The Blurb (from Goodreads):
In eighteenth century London, porcelain is the most seductive of commodities; fortunes are made and lost upon it. Kings do battle with knights and knaves for possession of the finest pieces and the secrets of their manufacture.
For Genevieve Planché, an English-born descendant of Huguenot refugees, porcelain holds far less allure; she wants to be an artist, a painter of international repute, but nobody takes the idea of a female artist seriously in London. If only she could reach Venice.
When Genevieve meets the charming Sir Gabriel Courtenay, he offers her an opportunity she can’t refuse; if she learns the secrets of porcelain, he will send her to Venice.
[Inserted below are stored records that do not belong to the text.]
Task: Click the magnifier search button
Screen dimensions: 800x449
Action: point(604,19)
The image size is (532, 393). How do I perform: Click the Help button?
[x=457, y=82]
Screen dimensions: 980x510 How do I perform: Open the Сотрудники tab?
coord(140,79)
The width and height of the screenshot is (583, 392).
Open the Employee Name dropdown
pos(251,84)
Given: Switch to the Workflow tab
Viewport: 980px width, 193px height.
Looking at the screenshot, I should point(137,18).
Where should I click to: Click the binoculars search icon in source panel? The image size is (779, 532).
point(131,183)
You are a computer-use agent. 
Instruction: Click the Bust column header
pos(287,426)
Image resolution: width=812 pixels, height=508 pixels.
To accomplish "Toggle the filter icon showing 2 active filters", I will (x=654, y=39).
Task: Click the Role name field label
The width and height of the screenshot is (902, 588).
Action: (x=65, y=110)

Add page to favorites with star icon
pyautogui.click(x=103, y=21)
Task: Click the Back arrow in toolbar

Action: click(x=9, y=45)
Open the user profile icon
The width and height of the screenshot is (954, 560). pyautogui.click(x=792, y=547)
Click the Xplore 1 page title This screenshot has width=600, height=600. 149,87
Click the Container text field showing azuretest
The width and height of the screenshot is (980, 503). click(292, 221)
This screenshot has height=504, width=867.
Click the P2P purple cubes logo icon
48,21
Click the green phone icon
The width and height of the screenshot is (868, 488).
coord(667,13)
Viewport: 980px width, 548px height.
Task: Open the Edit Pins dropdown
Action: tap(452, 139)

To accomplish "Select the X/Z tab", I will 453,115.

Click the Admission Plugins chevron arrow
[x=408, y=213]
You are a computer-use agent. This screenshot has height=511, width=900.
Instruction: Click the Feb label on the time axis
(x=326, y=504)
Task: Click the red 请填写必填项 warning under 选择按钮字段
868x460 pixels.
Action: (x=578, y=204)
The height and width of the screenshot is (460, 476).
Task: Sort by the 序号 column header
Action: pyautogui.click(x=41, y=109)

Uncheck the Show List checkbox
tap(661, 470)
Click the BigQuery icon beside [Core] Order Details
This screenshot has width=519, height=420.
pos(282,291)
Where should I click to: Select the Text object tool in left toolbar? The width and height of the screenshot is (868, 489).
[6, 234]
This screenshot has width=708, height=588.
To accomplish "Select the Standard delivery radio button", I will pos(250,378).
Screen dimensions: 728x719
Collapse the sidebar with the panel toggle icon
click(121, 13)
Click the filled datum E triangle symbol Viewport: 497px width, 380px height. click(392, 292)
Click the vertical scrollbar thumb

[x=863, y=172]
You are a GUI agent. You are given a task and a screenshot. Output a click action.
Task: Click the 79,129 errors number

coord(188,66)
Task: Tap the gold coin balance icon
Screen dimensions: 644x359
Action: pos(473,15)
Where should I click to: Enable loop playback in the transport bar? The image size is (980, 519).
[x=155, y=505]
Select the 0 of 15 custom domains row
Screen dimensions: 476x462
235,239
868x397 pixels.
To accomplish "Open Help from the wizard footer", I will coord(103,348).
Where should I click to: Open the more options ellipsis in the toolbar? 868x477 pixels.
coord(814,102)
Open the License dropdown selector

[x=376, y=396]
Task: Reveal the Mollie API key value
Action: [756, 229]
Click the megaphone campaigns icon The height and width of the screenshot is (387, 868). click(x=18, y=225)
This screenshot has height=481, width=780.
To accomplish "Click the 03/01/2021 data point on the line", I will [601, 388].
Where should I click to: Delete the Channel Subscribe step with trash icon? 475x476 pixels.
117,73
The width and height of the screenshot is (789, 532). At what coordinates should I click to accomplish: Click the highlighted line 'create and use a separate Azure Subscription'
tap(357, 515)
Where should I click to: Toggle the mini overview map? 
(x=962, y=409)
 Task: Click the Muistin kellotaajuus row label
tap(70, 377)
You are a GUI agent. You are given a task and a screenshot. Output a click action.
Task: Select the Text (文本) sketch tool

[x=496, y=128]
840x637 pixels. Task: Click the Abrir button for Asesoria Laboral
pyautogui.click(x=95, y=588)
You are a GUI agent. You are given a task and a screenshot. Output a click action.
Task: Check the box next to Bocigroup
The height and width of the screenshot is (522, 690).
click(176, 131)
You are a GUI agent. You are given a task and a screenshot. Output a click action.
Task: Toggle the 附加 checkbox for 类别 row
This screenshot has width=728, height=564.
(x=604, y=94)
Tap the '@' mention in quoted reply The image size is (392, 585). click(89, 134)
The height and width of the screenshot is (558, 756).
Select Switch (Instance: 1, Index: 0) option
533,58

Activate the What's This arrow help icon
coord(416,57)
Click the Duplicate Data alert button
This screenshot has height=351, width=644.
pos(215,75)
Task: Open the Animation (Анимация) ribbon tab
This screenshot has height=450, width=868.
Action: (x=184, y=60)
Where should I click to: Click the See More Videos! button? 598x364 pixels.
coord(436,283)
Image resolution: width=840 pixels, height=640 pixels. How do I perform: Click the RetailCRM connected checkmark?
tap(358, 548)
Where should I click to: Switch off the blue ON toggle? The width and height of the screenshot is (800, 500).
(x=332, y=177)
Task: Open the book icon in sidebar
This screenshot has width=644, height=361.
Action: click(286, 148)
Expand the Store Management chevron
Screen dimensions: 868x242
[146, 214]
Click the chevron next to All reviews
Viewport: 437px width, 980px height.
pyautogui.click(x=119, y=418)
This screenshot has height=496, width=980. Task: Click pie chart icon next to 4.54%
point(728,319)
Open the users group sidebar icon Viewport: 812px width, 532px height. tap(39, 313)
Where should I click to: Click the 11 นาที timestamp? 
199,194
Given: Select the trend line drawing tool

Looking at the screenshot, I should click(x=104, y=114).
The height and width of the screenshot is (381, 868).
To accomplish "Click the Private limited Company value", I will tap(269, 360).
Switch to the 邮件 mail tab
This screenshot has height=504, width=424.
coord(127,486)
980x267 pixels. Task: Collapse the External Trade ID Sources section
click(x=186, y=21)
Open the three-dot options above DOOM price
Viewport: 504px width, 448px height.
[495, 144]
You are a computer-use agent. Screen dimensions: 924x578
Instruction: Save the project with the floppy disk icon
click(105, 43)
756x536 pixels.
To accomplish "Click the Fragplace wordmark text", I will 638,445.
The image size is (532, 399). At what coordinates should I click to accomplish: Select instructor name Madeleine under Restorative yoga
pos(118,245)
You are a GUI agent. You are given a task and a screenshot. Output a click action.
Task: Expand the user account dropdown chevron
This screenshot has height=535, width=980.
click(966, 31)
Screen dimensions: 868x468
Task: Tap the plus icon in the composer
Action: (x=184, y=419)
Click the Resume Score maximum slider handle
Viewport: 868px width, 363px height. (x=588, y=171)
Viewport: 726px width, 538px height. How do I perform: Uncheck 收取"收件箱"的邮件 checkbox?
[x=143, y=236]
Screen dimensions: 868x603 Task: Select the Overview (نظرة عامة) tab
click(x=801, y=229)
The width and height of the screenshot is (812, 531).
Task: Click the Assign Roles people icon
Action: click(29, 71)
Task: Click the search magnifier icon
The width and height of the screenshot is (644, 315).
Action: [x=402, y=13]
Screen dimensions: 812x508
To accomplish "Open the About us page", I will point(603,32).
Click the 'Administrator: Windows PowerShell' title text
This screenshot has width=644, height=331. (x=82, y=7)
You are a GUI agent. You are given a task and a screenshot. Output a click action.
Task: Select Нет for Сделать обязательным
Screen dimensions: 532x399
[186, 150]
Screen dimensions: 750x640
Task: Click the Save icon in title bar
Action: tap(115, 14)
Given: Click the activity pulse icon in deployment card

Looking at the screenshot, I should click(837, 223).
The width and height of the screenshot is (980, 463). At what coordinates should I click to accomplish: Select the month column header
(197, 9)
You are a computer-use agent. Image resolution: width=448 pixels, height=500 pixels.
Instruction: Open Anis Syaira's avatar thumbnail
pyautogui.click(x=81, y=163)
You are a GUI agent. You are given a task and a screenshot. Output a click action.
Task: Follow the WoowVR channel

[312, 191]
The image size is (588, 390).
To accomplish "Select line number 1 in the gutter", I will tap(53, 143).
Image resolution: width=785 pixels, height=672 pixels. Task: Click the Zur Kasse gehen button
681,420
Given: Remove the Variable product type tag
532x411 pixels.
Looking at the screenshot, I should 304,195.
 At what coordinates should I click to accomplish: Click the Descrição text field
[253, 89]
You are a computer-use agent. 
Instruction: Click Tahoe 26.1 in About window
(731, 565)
But in particular, she must learn the secrets of the colour blue…
The ensuing events take Genevieve deep into England’s emerging industrial heartlands, where not only does she learn about porcelain, but also about the art of industrial espionage.
With the heart and spirit of her Huguenot ancestors, Genevieve faces her challenges head on, but how much is she willing to suffer in pursuit and protection of the colour blue?
In eighteenth century London, porcelain is highly valued because of its delicacy, transparency and strength. Yet the world’s most sought-after porcelain is manufactured in France, and English porcelain makers will do anything they can compete.
Genevieve Planché, an English-born descendant of French Huguenot refugees, wants to be an artist, but such a dream is impossible for a young woman in England at that time. So when she meets a rich and charming man named Sir Gabriel Courtenay, who offers to send her to Venice to learn oil painting from the masters, she is seriously tempted. There’s just one catch. He wants her to spy for him. An English porcelain factory is said to have cracked the secret of firing the most astonishing cobalt-blue colour, and Sir Gabriel wants to know how.
The book races along at a cracking pace, as Genevieve faces danger after danger in her quest to find out the secret of the colour blue. Not least of all is the danger to her heart …
A hugely enjoyable historical spy-adventure, The Blue also taught me a lot I didn’t know about the porcelain industry and the history of my favourite colour.